Zo zouden er meer voorbeelden zijn te geven van de eenzijdige, sterk pro-Palestijnse nieuwvoorziening door de media. En dat heeft effect. Bij het zien van een foto van een Palestijns kind dat dodelijk getroffen is bij een beschieting door Israël, breekt het hart van iedereen. Maar weinigen lijken zich te (willen) realiseren dat evenzo Israëlische kinderen dag in dag uit in angst leven en trauma’s oplopen vanwege de Palestijnse vijandelijkheden.
Die eenzijdigheid is volstrekt misplaatst en past niet bij media die zeggen dat ze objectieve berichtgeving hoog in hun vaandel hebben staan. Het zou eerlijk zijn als media toegeven dat ze vooringenomen zijn.
De vraag is zelfs of de media bij een onderwerp als Israël wel objectief kunnen zijn. Daarvoor is het conflict in het Midden-Oosten eigenlijk te beladen. Het vredesvraagstuk vraagt om een standpunt; dwingt ook verslaggevers tot keuzes.
Kritiek
Orthodoxe protestanten, waarvan deze krant de spreekbuis wil zijn, hebben altijd een grote sympathie gehad voor Israël. Dat had alles te maken met de gedeelde erfenis –het Oude Testament– en vanwege de bijzondere gang die het Joodse volk door de geschiedenis maakt. Zeker speelt daarbij mee dat er in de Bijbel nog altijd onvervulde beloften voor dit volk liggen.
Toch moet worden geconstateerd dat deze sympathie met en liefde voor het Joodse volk ook begrensd is. Dat lijken orthodoxe protestanten zich niet altijd te realiseren. Kritiek wordt dan direct geduid als vijandschap of zelfs uitgelegd als antisemitisme. Terwijl juist vrienden de meest aangewezenen zijn om feilen en fouten van iemand aan te wijzen.

_ _ _ _

### OPDRACHT 1
Beantwoord aan de hand van de tekst over Israël en de media:
(a) Waarom leven Israëlische kinderen volgens de tekst in angst en lopen ze trauma's op?
(b) Welke gedeelde erfenis van orthodoxe protestanten en het Joodse volk wordt genoemd?
(c) Hoe wordt kritiek volgens de tekst direct geduid?
### OPDRACHT 2
Geef een deel van de tekst over Israël en de media letterlijk terug. Begin bij de woorden "De vraag is" en stop na "verslaggevers tot keuzes.".
Gebruik uitsluitend de tekst over Israël en de media.

Verzamelde gegevens:
_ _ _ _

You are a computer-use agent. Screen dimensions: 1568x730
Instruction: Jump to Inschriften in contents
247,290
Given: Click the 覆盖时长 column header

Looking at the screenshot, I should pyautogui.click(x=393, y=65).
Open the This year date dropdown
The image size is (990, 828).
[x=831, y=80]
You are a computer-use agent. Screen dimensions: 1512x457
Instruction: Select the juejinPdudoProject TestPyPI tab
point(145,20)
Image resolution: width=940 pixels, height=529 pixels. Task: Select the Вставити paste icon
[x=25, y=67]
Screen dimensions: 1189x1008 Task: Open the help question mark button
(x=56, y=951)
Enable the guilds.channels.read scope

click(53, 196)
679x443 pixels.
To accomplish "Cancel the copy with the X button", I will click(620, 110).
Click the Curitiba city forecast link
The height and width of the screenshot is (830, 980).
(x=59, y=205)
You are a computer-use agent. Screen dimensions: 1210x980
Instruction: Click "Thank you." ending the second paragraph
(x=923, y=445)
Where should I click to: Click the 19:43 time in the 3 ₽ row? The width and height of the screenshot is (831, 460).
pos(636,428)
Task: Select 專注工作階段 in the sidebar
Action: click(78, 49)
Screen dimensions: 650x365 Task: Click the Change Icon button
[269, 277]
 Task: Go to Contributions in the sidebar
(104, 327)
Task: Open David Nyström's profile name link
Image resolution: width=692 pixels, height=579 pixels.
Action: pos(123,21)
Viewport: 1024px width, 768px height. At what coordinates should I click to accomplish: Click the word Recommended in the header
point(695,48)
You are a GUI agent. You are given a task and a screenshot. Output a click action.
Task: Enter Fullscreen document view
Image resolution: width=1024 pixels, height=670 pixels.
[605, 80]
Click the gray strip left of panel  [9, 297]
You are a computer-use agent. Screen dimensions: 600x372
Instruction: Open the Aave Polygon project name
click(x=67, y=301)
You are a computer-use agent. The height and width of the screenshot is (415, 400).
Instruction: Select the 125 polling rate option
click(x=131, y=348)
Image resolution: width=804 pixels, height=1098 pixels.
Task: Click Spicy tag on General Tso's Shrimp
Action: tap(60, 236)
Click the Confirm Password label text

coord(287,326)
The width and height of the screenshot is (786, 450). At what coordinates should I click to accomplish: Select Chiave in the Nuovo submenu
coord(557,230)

_ _ _ _

### OPLOSSING 1
(a) Vanwege de Palestijnse vijandelijkheden.
(b) Het Oude Testament.
(c) Als vijandschap of zelfs als antisemitisme.

### OPLOSSING 2
De vraag is zelfs of de media bij een onderwerp als Israël wel objectief kunnen zijn. Daarvoor is het conflict in het Midden-Oosten eigenlijk te beladen. Het vredesvraagstuk vraagt om een standpunt; dwingt ook verslaggevers tot keuzes.